In this chapter, you will find information to solve some of the more common tasks with MySQL. This includes making backups, running more than one MySQL server daemon on a single machine, and replicating a database using the update or binary logs.

22.1 Database Replication with Update Log

Now that master-slave internal replication is available starting in Version 3.23.15, using the update log to implement replications is not recommended. See section 11 Replication in MySQL.

However, it is still possible to replicate a database by using the update log or the binary log. See section 23.3 The Update Log.
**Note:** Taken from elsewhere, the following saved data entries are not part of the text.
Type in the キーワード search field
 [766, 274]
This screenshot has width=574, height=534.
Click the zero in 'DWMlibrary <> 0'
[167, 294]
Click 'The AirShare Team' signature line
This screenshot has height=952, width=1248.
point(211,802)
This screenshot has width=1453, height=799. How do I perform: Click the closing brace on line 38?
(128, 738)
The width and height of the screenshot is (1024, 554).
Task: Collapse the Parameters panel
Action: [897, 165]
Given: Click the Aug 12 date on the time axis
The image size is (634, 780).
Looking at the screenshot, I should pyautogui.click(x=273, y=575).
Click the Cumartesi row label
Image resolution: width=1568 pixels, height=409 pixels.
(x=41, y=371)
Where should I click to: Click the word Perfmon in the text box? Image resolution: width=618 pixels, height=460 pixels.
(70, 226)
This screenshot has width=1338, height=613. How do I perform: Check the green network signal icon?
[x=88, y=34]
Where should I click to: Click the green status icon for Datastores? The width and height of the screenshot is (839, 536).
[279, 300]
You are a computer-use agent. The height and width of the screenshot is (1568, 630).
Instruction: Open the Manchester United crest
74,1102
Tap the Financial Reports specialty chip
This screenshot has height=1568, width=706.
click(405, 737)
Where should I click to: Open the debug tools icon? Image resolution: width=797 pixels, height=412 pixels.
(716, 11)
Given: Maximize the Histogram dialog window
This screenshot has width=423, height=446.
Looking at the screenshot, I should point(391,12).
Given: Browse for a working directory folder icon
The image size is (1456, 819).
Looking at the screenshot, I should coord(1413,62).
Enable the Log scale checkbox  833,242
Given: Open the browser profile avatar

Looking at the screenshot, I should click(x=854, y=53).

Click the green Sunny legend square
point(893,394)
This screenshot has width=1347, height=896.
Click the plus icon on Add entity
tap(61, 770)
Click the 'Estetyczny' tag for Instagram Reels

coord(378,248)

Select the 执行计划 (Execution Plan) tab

This requires one database that acts as a master (to which data changes are made) and one or more other databases that act as slaves. To update a slave, just run mysql < update_log.* or mysqlbinlog binary_log.* | mysql. Supply host, user, and password options that are appropriate for the slave database, and use the update log from the master database as input.

If you never delete anything from a table, you can use a TIMESTAMP column to find out which rows have been inserted or changed in the table since the last replication (by comparing the time when you did the replication last time) and only copy these rows to the mirror.

It is possible to make a two-way updating system using both the update log (for deletes) and timestamps (on both sides). But in that case you must be able to handle conflicts when the same data have been changed in both ends. You probably want to keep the old version to help with deciding what has been updated.

Because replication in this case is done with SQL statements, you should not use the following functions in statements that update the database; they may not return the same value as in the original database:

All time functions are safe to use, as the timestamp is sent to the mirror if needed. LAST_INSERT_ID() is also safe to use.

22.2 Database Backups

Because MySQL tables are stored as files, it is easy to do a backup. To get a consistent backup, do a LOCK TABLES on the relevant tables followed by FLUSH TABLES for the tables. See section 7.32 LOCK TABLES/UNLOCK TABLES Syntax. See section 7.26 FLUSH Syntax. You only need a read lock; this allows other threads to continue to query the tables while you are making a copy of the files in the database directory. The FLUSH TABLE is needed to ensure that the all active index pages is written to disk before you start the backup.

If you want to make a SQL level backup of a table, you can use SELECT INTO OUTFILE or BACKUP TABLE. See section 7.19 SELECT Syntax. See section 7.13 BACKUP TABLE Syntax.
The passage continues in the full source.